[Word and item position data]
──────

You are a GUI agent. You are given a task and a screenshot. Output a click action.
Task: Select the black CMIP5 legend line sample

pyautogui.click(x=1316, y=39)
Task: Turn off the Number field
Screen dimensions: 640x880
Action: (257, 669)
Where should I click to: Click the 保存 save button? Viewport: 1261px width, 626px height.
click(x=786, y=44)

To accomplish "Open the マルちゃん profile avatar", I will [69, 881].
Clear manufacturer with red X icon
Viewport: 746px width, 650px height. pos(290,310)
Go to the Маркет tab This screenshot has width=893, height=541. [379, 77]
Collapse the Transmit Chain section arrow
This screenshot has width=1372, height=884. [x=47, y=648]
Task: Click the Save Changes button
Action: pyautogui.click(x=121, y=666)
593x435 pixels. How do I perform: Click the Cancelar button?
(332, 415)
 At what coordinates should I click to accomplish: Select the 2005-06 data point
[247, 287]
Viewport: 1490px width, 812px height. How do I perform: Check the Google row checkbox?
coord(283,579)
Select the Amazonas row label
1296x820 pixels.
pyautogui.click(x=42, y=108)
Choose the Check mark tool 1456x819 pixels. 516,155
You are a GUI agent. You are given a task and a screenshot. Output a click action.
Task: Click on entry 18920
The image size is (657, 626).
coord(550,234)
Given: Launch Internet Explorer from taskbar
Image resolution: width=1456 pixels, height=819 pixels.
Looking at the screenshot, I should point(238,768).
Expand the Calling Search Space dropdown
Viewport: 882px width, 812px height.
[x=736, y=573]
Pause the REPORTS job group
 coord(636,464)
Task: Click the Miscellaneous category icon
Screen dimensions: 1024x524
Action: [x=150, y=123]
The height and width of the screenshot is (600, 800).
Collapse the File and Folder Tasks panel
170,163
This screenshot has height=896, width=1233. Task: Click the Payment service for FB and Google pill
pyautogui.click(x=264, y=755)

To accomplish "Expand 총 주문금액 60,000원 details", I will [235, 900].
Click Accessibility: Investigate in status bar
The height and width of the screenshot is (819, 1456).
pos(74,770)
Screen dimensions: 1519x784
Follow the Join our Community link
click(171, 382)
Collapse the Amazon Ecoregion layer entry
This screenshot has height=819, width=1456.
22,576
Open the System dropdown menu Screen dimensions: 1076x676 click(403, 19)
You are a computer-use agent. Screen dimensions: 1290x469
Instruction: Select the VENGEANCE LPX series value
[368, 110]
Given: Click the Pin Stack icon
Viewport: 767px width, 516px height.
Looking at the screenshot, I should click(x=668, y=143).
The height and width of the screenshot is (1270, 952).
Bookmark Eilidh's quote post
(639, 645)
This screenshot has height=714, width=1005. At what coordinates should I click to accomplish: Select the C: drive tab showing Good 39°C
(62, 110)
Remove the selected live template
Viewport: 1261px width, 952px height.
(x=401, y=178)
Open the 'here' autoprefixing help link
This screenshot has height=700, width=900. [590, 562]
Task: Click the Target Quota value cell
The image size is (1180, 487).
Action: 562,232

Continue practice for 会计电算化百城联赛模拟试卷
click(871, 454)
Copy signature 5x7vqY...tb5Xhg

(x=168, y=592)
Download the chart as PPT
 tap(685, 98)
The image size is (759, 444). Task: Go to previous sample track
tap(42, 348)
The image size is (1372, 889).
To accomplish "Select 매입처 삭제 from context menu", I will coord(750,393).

──────

**Stated exercise:** Express the rows above as a JSON list of strings, with one string per line and blank lines omitted.

**Answer to this problem:**
[
  "You are a GUI agent. You are given a task and a screenshot. Output a click action.",
  "Task: Select the black CMIP5 legend line sample",
  "pyautogui.click(x=1316, y=39)",
  "Task: Turn off the Number field",
  "Screen dimensions: 640x880",
  "Action: (257, 669)",
  "Where should I click to: Click the 保存 save button? Viewport: 1261px width, 626px height.",
  "click(x=786, y=44)",
  "To accomplish \"Open the マルちゃん profile avatar\", I will [69, 881].",
  "Clear manufacturer with red X icon",
  "Viewport: 746px width, 650px height. pos(290,310)",
  "Go to the Маркет tab This screenshot has width=893, height=541. [379, 77]",
  "Collapse the Transmit Chain section arrow",
  "This screenshot has width=1372, height=884. [x=47, y=648]",
  "Task: Click the Save Changes button",
  "Action: pyautogui.click(x=121, y=666)",
  "593x435 pixels. How do I perform: Click the Cancelar button?",
  "(332, 415)",
  " At what coordinates should I click to accomplish: Select the 2005-06 data point",
  "[247, 287]",
  "Viewport: 1490px width, 812px height. How do I perform: Check the Google row checkbox?",
  "coord(283,579)",
  "Select the Amazonas row label",
  "1296x820 pixels.",
  "pyautogui.click(x=42, y=108)",
  "Choose the Check mark tool 1456x819 pixels. 516,155",
  "You are a GUI agent. You are given a task and a screenshot. Output a click action.",
  "Task: Click on entry 18920",
  "The image size is (657, 626).",
  "coord(550,234)",
  "Given: Launch Internet Explorer from taskbar",
  "Image resolution: width=1456 pixels, height=819 pixels.",
  "Looking at the screenshot, I should point(238,768).",
  "Expand the Calling Search Space dropdown",
  "Viewport: 882px width, 812px height.",
  "[x=736, y=573]",
  "Pause the REPORTS job group",
  " coord(636,464)",
  "Task: Click the Miscellaneous category icon",
  "Screen dimensions: 1024x524",
  "Action: [x=150, y=123]",
  "The height and width of the screenshot is (600, 800).",
  "Collapse the File and Folder Tasks panel",
  "170,163",
  "This screenshot has height=896, width=1233. Task: Click the Payment service for FB and Google pill",
  "pyautogui.click(x=264, y=755)",
  "To accomplish \"Expand 총 주문금액 60,000원 details\", I will [235, 900].",
  "Click Accessibility: Investigate in status bar",
  "The height and width of the screenshot is (819, 1456).",
  "pos(74,770)",
  "Screen dimensions: 1519x784",
  "Follow the Join our Community link",
  "click(171, 382)",
  "Collapse the Amazon Ecoregion layer entry",
  "This screenshot has height=819, width=1456.",
  "22,576",
  "Open the System dropdown menu Screen dimensions: 1076x676 click(403, 19)",
  "You are a computer-use agent. Screen dimensions: 1290x469",
  "Instruction: Select the VENGEANCE LPX series value",
  "[368, 110]",
  "Given: Click the Pin Stack icon",
  "Viewport: 767px width, 516px height.",
  "Looking at the screenshot, I should click(x=668, y=143).",
  "The height and width of the screenshot is (1270, 952).",
  "Bookmark Eilidh's quote post",
  "(639, 645)",
  "This screenshot has height=714, width=1005. At what coordinates should I click to accomplish: Select the C: drive tab showing Good 39°C",
  "(62, 110)",
  "Remove the selected live template",
  "Viewport: 1261px width, 952px height.",
  "(x=401, y=178)",
  "Open the 'here' autoprefixing help link",
  "This screenshot has height=700, width=900. [590, 562]",
  "Task: Click the Target Quota value cell",
  "The image size is (1180, 487).",
  "Action: 562,232",
  "Continue practice for 会计电算化百城联赛模拟试卷",
  "click(871, 454)",
  "Copy signature 5x7vqY...tb5Xhg",
  "(x=168, y=592)",
  "Download the chart as PPT",
  " tap(685, 98)",
  "The image size is (759, 444). Task: Go to previous sample track",
  "tap(42, 348)",
  "The image size is (1372, 889).",
  "To accomplish \"Select 매입처 삭제 from context menu\", I will coord(750,393)."
]